Records shown »

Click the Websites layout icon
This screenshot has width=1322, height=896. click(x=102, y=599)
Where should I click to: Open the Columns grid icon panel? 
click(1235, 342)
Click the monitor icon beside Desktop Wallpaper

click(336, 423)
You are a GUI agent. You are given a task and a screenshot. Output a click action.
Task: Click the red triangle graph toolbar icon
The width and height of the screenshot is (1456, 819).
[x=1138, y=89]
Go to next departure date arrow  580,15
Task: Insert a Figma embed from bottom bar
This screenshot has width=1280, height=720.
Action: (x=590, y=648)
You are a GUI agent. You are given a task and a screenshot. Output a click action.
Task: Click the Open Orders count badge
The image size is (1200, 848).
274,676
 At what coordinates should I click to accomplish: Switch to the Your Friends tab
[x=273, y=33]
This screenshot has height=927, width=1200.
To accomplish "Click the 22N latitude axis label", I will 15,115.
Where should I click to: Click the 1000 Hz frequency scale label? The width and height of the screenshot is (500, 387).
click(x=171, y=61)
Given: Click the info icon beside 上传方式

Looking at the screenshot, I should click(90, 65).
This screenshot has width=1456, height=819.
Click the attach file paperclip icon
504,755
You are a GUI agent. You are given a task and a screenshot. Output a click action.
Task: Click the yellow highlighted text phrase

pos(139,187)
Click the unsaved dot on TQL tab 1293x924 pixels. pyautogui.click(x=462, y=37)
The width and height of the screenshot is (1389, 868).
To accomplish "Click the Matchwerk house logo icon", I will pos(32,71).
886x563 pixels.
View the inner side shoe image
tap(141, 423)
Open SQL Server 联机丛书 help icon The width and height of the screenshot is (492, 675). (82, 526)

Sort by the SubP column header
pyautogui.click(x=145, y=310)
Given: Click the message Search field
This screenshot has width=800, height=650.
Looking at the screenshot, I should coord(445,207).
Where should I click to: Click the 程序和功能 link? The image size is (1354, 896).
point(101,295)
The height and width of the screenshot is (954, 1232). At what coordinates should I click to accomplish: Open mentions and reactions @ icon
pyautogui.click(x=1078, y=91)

Problem » Please copy out all of the data above again, line for line, with no changes.

Solution to this problem »
Click the Websites layout icon
This screenshot has width=1322, height=896. click(x=102, y=599)
Where should I click to: Open the Columns grid icon panel? 
click(1235, 342)
Click the monitor icon beside Desktop Wallpaper

click(336, 423)
You are a GUI agent. You are given a task and a screenshot. Output a click action.
Task: Click the red triangle graph toolbar icon
The width and height of the screenshot is (1456, 819).
[x=1138, y=89]
Go to next departure date arrow  580,15
Task: Insert a Figma embed from bottom bar
This screenshot has width=1280, height=720.
Action: (x=590, y=648)
You are a GUI agent. You are given a task and a screenshot. Output a click action.
Task: Click the Open Orders count badge
The image size is (1200, 848).
274,676
 At what coordinates should I click to accomplish: Switch to the Your Friends tab
[x=273, y=33]
This screenshot has height=927, width=1200.
To accomplish "Click the 22N latitude axis label", I will 15,115.
Where should I click to: Click the 1000 Hz frequency scale label? The width and height of the screenshot is (500, 387).
click(x=171, y=61)
Given: Click the info icon beside 上传方式

Looking at the screenshot, I should click(90, 65).
This screenshot has width=1456, height=819.
Click the attach file paperclip icon
504,755
You are a GUI agent. You are given a task and a screenshot. Output a click action.
Task: Click the yellow highlighted text phrase

pos(139,187)
Click the unsaved dot on TQL tab 1293x924 pixels. pyautogui.click(x=462, y=37)
The width and height of the screenshot is (1389, 868).
To accomplish "Click the Matchwerk house logo icon", I will pos(32,71).
886x563 pixels.
View the inner side shoe image
tap(141, 423)
Open SQL Server 联机丛书 help icon The width and height of the screenshot is (492, 675). (82, 526)

Sort by the SubP column header
pyautogui.click(x=145, y=310)
Given: Click the message Search field
This screenshot has width=800, height=650.
Looking at the screenshot, I should coord(445,207).
Where should I click to: Click the 程序和功能 link? The image size is (1354, 896).
point(101,295)
The height and width of the screenshot is (954, 1232). At what coordinates should I click to accomplish: Open mentions and reactions @ icon
pyautogui.click(x=1078, y=91)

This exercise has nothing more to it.